WORK REQUEST: Every line below from the one containing "[Add file] (177, 2560)" to the final line must be reproduced exactly, and no other line may appear in the answer.

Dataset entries
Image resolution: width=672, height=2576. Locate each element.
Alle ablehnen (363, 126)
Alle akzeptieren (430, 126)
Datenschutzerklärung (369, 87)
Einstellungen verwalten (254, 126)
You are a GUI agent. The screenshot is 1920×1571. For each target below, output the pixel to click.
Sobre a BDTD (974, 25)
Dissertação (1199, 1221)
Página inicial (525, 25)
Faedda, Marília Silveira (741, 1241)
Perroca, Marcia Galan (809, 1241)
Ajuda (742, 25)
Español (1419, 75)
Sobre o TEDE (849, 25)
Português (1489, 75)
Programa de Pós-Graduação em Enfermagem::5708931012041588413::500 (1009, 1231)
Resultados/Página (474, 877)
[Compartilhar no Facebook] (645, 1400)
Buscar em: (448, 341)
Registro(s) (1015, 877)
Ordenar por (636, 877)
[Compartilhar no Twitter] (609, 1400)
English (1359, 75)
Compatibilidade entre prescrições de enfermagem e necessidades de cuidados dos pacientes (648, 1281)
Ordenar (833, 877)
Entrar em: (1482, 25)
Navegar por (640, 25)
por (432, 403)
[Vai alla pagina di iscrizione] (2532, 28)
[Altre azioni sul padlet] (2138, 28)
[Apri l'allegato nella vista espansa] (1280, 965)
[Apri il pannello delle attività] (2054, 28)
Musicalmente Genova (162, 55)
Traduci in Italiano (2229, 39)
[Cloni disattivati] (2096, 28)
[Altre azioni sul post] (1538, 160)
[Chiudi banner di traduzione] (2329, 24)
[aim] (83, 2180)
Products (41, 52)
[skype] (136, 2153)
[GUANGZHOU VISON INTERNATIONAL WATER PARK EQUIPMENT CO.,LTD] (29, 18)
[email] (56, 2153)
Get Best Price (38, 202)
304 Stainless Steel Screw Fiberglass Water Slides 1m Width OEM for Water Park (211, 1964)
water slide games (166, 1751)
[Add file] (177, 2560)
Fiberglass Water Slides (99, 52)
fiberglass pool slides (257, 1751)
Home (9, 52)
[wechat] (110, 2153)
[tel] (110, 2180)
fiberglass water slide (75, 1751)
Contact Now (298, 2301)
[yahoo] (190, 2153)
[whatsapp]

ANSWER SECTION:
[Add file] (177, 2560)
Fiberglass Water Slides (99, 52)
fiberglass pool slides (257, 1751)
Home (9, 52)
[wechat] (110, 2153)
[tel] (110, 2180)
fiberglass water slide (75, 1751)
Contact Now (298, 2301)
[yahoo] (190, 2153)
[whatsapp]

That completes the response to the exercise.